Background information
- Born: Morgan Wolf Page May 31, 1981 (age 45) Burlington, Vermont, United States
- Genres: Progressive House, Electro House, Future House, Future Bounce, Pop
- Occupations: DJ, producer
- Instruments: Synthesizers, keyboards, drum machine, music sequencer, guitar
- Years active: 1994–present
- Labels: Nuance Recordings; Nettwerk Records; Armada Music;
- Website: morgan-page.com

= Morgan Page =

American DJ and music producer

Morgan Wolf Page (born May 31, 1981) is an American DJ and music producer. His tracks include "The Longest Road", "Fight for You" and "In the Air". Page has received two Grammy Award nominations; a personal nomination for best remix with Nadia Ali and in 2009 his song was nominated for best remix; "The Longest Road" (Deadmau5 Remix). Page is signed to Armada Music worldwide.

==Early life and education==

He was born Morgan Wolf Page in Burlington, Vermont. Morgan got his start early by interning while in grade school at German record label Plastic City. While attending Champlain Valley Union High School Morgan became a DJ on the University of Vermont’s college radio station WRUV 90.1FM. Morgan attended Emerson College in Boston, MA. While at Emerson, Morgan produced original songs, remixes, and was station manager at WERS 88.9FM, co-hosting the weekly show Revolutions.

==Career==
Originally signed to the now defunct Fiji Recordings in 1999, Page went on to record for John Digweed's Bedrock label, Satoshi Tomiie's SAW imprint, Force Tracks, and Nordic Trax. Prior to graduating from high school, Page did a weekly show at WRUV 90.1 FM in Burlington, Vermont, then worked as a DJ and station manager at WERS 88.9 FM at Emerson College in Boston, where he attended school.

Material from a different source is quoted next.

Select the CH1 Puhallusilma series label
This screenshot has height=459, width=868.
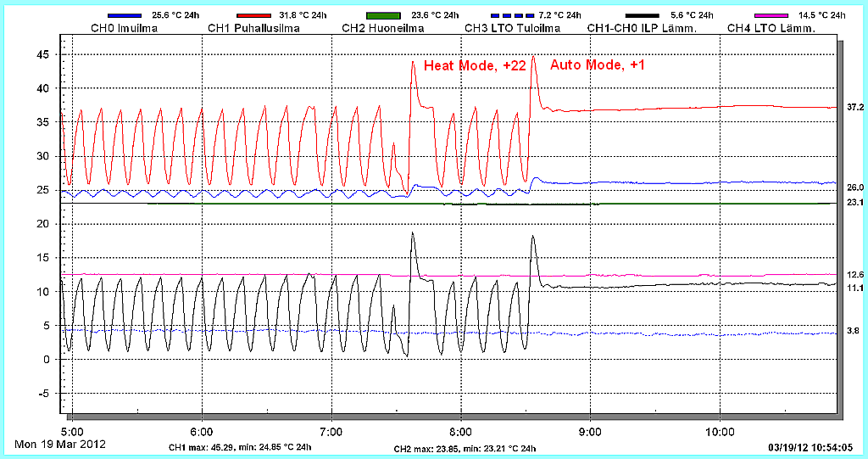click(253, 28)
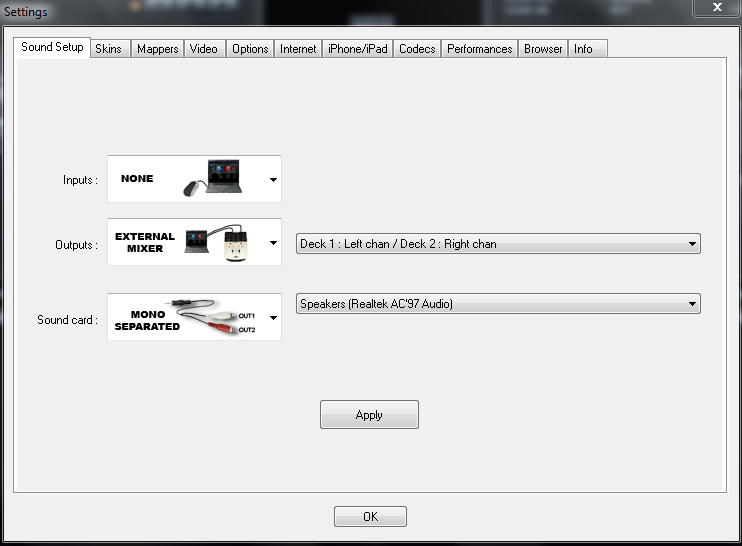
Task: Switch to the Internet tab
Action: coord(298,49)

In addition to his original compositions, Page has remixed songs by Nadia Ali, Regina Spektor, Madonna, Katy Perry, Meiko, Adam Lambert, Greg Laswell, Alanis Morissette, Dolores O'Riordan, Ashley Tisdale, Nelly Furtado, Delerium, Stevie Nicks, The B-52s, T. Rex, Uh Huh Her, Tegan and Sara, Coldplay, Korn, Wax Poetic, Norah Jones, The Submarines, The Police, Jeffree Star, HIM, Camila Grey and The Outfield.

Page's second studio album Believe was released on February 23, 2010 with the first single "Fight for You". The second single, a Pete Yorn cover titled "Strange Condition", was released on January 26, 2010. The third and final single "I've Had Friends" (a co production with Dave Dresden featuring vocals by Jan Burton) was released on November 9, 2010. The music video for "I've Had Friends" premiered on MTV in 2010.

On April 3, 2012, Morgan Page released his third studio album In The Air which featured collaborations with Sultan & Ned Shepard, BT, Angela McCluskey, Andy Caldwell, Tegan and Sara, Nadia Ali, and Greg Laswell.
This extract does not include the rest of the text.